Studies have found that after parents migrate they rarely return home to rural areas to visit given the expense of travel and working time restraints. In most cases, parents return once a year, and in some cases do not return at all. Scholars argue that these long durations of parental absence can have a negative impact on cognitive function and lead to adverse emotional symptoms. When migrant parents are away, the main form of communication, if at all, is over the telephone. While telephone calls increase parental presence between left-behind children and their parents, these phone calls often neglect to touch on emotional needs of the child and are mainly centered around the child’s school performance. It has also been found that it is common for parents to send home material gifts to left-behind children in an attempt to maintain and strengthen the parents and child's emotional connection. In Ye Jingzhong and Pan Lu’s study, they reported that 83% of left-behind children had received gifts from their parents while they were away. Given the reported psychological benefits of parental presence amongst left-behind children, one might suggest that the frequency of which communication and material items are exchanged between migrant parents and left-behind children has a significant impact their left-behind experience and overall well-being.

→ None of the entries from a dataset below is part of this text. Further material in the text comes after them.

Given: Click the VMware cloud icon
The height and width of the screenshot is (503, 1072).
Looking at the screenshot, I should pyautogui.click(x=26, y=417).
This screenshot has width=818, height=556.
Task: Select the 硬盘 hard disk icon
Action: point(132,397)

The responsibility of taking care of left-behind children often falls in the hands of grandparents and extended kin members. Studies show that the child-rearing strategies practised by these caretakers has a direct influence the left-behind child’s experience. For example, it has been found that older kin are less likely to have the educational background to support left-behind children academically. Additionally, older kin’s more traditional ways of living and heavy workload has been linked to poor nutrition and physical wellbeing in left-behind children. While grandparents are usually the primary candidates for taking care of left-behind children, occasionally caretaking falls in the hands of extended kin or neighbors in the community. It has been argued that when left-behind children are under the care of people other than their parents or grandparents, they are more inclined to experience emotional and physical trauma. Additionally, it is argued that being under the care of non-kin increases left-behind children’s risk of behavioral issues and psychological distress. Thus, studies of left-behind children suggest that depending on who is left to care for left-behind children when their parents migrate has a significant impact on their psychological and physical well-being.